Tasks to carry out.
(1) In the news report on Khamenei's warning and the Geneva talks, for how many years did the US president say America had failed to destroy the Islamic republic?
(2) Write the next few sentences of the news report on Khamenei's warning and the Geneva talks, continuing after its final paragraph.

Selected extract.
_ _ _ _ _

Khamenei Warns US ‘Will Not Succeed’ As Iran-US Geneva Talks Begin
Iran’s supreme leader Ayatollah Ali Khamenei has declared that the United States will not succeed in destroying the Islamic republic, delivering the stark warning on Tuesday as a second round of nuclear talks between Tehran and Washington got underway in Geneva.
Speaking in a nationally broadcast address, Khamenei directly responded to remarks made by United States President Donald Trump, who had recently acknowledged decades of failed American pressure on Iran.
“In one of his recent speeches, the US president said that for 47 years America has not succeeded in destroying the Islamic republic… I tell you: you will not succeed either,” Khamenei said.
The commencement of Tuesday’s Geneva talks marked the second round of direct engagement between the two countries in recent weeks. The first round had been held earlier in February, following the collapse of earlier negotiations during last year’s Iran-Israel war — a 12-day conflict in June during which the United States briefly joined Israel in conducting strikes on key Iranian nuclear facilities.

_ _ _ _ _

Given records.
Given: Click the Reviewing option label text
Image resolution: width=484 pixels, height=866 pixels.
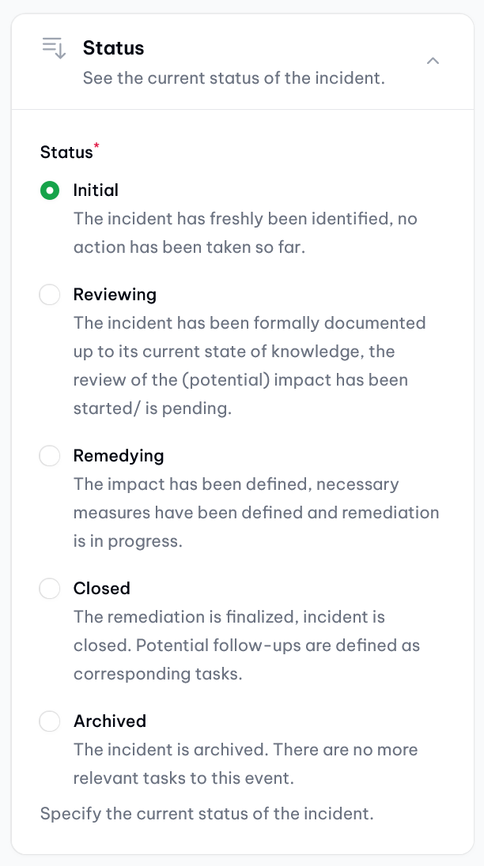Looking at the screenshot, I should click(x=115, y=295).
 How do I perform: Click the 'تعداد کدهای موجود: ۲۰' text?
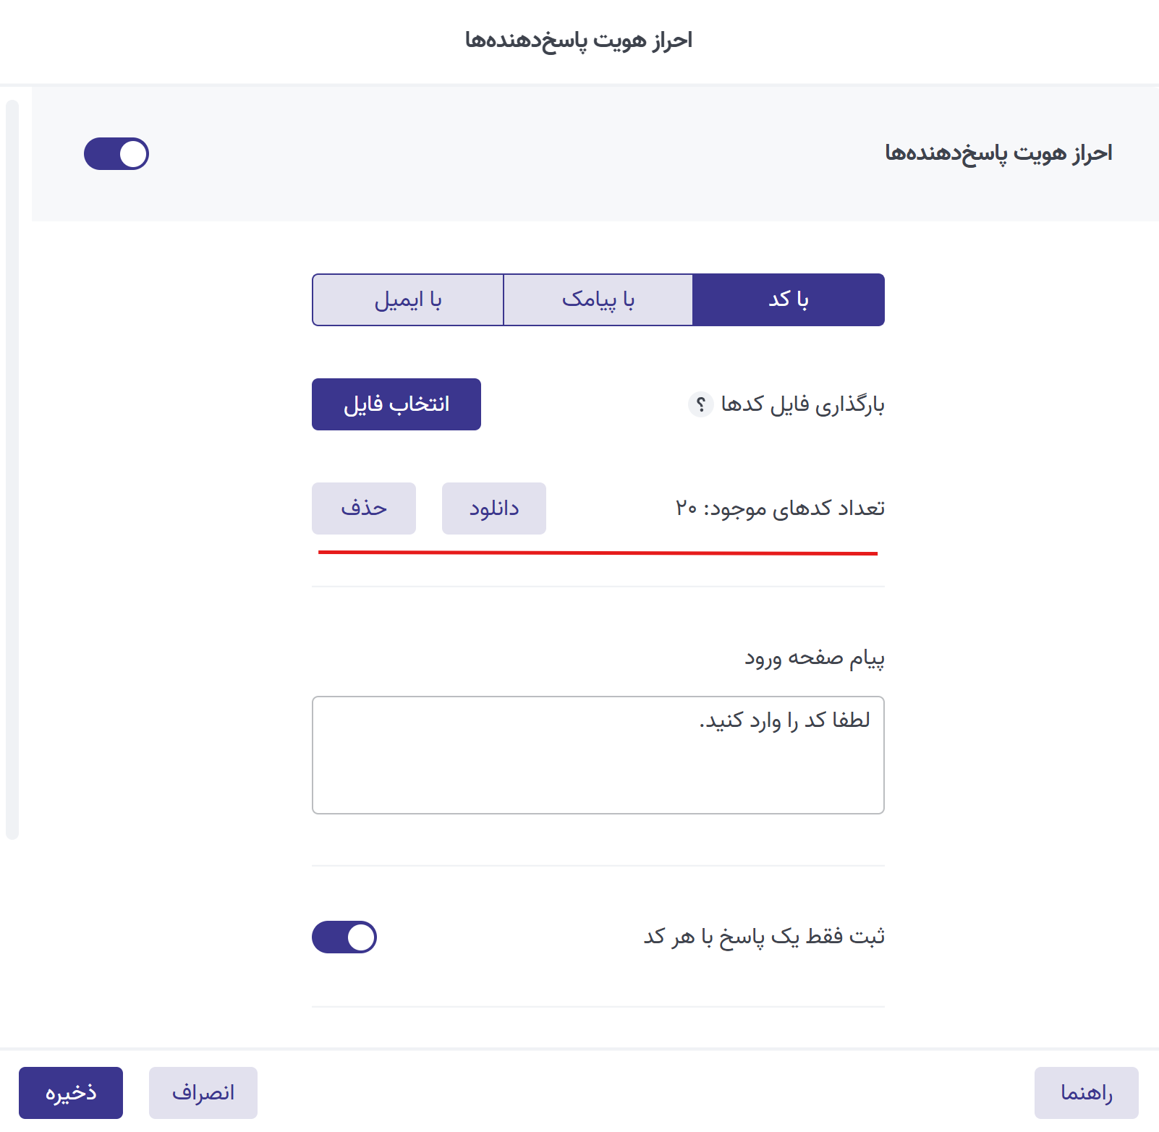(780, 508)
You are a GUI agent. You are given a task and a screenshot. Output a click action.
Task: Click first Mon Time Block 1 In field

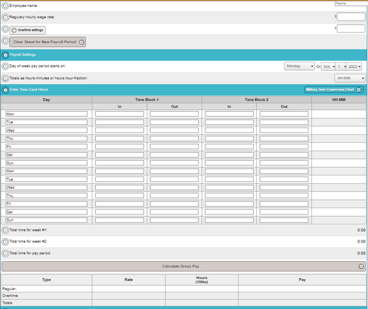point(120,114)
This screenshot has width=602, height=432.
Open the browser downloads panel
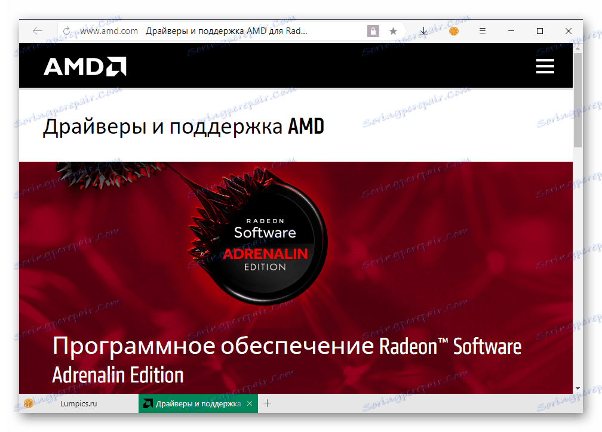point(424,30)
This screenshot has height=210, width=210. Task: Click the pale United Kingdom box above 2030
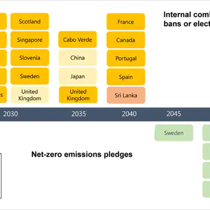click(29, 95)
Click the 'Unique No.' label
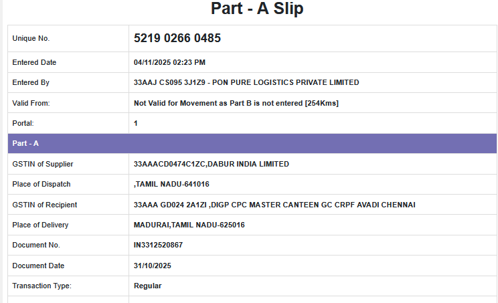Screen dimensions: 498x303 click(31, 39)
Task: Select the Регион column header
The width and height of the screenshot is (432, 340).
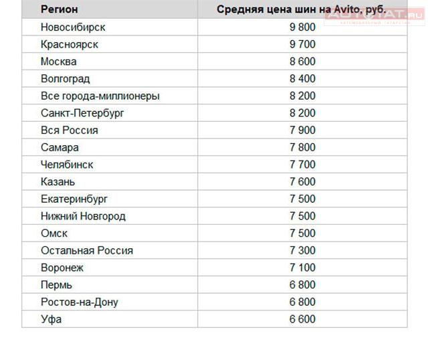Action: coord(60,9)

_ _ _ _ _

Responses in order.
(1) 47 years.

(2)
The resumption of diplomacy comes against a tense military backdrop. Washington had deployed an aircraft carrier group to the Gulf following Iran’s deadly crackdown last month on anti-government protests, which were triggered by deepening economic hardship within the country. Khamenei, in his speech, did not shy away from addressing the naval deployment directly and issued what amounted to a veiled military threat.
“We constantly hear that they the United States have sent a warship toward Iran. A warship is certainly a dangerous weapon, but even more dangerous is the weapon capable of sinking it,” he said.
Despite the talks underway in Geneva, Khamenei made clear his scepticism about the likelihood of any meaningful diplomatic breakthrough, framing the very premise of negotiations as problematic given Washington’s stated positions.
“If there are to be negotiations because there is no real room for negotiation — determining the outcome of the negotiations in advance is a mistake and madness,” he said, in an apparent reference to US demands that Iran fully abandon its nuclear enrichment programme.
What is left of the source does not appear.